Passage shown:
Interpreting Similarity Scores

  • 90-100%: Almost certainly duplicates - investigate immediately
  • 80-89%: Likely duplicates - high priority review
  • 70-79%: Possibly duplicates - manual review recommended
  • 60-69%: Might be related - check if issues describe same problem
  • Below 60%: Likely different issues (not shown by default)

Threshold Recommendations

Threshold Use Case Expected Results
0.8-0.9 High confidence only Fewer results, minimal false positives
0.7 (default) Balanced approach Good mix of recall and precision
0.6-0.65 Aggressive search More results, some false positives
0.5-0.55 Exploratory Many results, requires careful review

Workflow for Closing Duplicates

  1. Run the tool with appropriate threshold (start with 0.7)

Stored data entries:
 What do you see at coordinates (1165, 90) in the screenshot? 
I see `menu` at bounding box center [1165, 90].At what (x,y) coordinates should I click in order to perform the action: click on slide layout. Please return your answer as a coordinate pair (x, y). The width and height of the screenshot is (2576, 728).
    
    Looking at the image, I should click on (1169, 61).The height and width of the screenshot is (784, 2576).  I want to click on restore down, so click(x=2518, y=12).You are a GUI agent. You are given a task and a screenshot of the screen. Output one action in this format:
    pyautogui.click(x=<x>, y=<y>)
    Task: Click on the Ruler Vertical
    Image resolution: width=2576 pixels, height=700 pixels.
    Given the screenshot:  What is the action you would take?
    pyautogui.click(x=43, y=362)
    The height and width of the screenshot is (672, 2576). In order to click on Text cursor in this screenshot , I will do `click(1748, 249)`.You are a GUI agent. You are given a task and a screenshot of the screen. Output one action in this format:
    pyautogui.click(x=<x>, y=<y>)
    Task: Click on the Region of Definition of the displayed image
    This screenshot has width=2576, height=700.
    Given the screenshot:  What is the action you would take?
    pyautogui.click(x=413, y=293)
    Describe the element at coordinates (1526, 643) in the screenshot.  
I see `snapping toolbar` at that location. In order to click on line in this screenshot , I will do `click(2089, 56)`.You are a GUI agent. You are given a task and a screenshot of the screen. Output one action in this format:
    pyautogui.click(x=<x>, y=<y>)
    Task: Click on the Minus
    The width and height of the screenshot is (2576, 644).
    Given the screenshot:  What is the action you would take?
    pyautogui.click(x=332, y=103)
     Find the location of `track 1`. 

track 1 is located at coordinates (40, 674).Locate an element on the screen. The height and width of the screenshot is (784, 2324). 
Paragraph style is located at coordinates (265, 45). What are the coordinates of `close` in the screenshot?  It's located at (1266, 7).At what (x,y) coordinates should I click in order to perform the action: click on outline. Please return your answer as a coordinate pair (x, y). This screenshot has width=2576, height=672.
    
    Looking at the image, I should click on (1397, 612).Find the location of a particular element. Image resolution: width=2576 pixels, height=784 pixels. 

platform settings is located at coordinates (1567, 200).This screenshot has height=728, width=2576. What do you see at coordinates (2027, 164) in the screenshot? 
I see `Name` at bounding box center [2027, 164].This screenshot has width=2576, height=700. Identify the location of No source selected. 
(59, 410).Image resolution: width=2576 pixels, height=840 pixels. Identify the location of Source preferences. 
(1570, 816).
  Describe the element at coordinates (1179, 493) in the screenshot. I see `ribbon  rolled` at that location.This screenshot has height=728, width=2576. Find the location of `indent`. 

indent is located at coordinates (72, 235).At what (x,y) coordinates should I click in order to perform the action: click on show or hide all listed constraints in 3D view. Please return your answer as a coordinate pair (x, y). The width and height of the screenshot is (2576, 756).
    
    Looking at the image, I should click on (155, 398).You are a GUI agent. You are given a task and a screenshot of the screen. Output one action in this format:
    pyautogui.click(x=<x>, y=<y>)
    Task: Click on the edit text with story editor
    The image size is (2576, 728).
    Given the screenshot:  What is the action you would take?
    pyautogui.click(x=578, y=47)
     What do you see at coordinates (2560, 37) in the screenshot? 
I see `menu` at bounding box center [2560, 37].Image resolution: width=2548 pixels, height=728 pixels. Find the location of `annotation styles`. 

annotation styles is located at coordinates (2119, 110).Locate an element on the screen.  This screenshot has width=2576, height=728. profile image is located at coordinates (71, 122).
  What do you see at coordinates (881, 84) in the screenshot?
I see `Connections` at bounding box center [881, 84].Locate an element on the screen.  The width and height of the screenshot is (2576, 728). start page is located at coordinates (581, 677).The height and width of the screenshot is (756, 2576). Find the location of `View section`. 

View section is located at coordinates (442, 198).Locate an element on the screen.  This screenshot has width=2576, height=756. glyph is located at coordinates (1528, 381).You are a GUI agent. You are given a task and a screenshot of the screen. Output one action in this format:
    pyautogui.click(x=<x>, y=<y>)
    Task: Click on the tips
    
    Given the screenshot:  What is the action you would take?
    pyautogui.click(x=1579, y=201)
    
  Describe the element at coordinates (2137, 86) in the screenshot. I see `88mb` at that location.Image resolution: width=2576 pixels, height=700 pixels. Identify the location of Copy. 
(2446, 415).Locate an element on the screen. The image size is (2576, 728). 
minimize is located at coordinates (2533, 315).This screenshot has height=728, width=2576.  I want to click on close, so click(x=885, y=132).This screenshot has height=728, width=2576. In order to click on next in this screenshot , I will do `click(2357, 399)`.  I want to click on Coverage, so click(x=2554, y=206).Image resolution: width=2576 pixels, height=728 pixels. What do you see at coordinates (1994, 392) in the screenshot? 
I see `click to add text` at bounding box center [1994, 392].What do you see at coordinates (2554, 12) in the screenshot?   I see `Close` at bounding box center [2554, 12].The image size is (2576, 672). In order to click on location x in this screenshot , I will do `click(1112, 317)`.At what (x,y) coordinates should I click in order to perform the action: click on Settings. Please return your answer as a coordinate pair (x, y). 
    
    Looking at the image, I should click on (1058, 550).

Task 1:
List every use case named in the threshold table of the similarity-score text.
Task 2:
Reproduce the portion of the similarity-score text starting with "Interpreting Similarity Scores" and going on through "shown by default)".
The stored data entries come from a separate source and are unrelated to the similarity-score text.

Response 1:
High confidence only
Balanced approach
Aggressive search
Exploratory

Response 2:
Interpreting Similarity Scores

  • 90-100%: Almost certainly duplicates - investigate immediately
  • 80-89%: Likely duplicates - high priority review
  • 70-79%: Possibly duplicates - manual review recommended
  • 60-69%: Might be related - check if issues describe same problem
  • Below 60%: Likely different issues (not shown by default)